### Your task
Pull every line containing the word "size" from the records.

Records shown below:

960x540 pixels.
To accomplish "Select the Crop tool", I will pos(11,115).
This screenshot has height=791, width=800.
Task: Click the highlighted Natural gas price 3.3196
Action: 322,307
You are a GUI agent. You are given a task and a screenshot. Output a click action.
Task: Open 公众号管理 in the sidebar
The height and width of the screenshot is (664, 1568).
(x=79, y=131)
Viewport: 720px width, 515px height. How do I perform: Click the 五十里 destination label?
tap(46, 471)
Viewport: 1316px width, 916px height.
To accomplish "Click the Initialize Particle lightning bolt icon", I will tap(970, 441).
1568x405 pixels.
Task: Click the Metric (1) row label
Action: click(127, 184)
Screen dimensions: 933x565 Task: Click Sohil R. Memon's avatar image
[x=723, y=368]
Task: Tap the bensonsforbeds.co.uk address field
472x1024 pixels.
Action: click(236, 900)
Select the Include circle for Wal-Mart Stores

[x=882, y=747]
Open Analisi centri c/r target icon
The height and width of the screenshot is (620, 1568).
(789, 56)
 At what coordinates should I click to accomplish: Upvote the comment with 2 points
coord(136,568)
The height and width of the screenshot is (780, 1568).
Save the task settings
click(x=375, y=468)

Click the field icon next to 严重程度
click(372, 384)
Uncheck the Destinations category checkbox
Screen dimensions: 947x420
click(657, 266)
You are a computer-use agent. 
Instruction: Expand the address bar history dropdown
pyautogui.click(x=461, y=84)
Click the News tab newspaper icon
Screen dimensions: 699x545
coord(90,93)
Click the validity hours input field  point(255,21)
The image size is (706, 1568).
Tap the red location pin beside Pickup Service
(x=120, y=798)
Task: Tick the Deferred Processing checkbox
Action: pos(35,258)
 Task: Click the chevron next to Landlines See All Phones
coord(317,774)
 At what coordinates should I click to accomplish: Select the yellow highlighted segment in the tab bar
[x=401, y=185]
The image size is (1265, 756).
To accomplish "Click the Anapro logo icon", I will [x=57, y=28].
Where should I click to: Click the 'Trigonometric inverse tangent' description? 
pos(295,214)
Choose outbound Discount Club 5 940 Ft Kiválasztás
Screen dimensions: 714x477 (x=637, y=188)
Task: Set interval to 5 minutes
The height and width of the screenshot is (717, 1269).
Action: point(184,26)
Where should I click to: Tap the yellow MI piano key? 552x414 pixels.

End of Records shown.

### Result of the exercise
The image size is (706, 1568).
The image size is (1265, 756).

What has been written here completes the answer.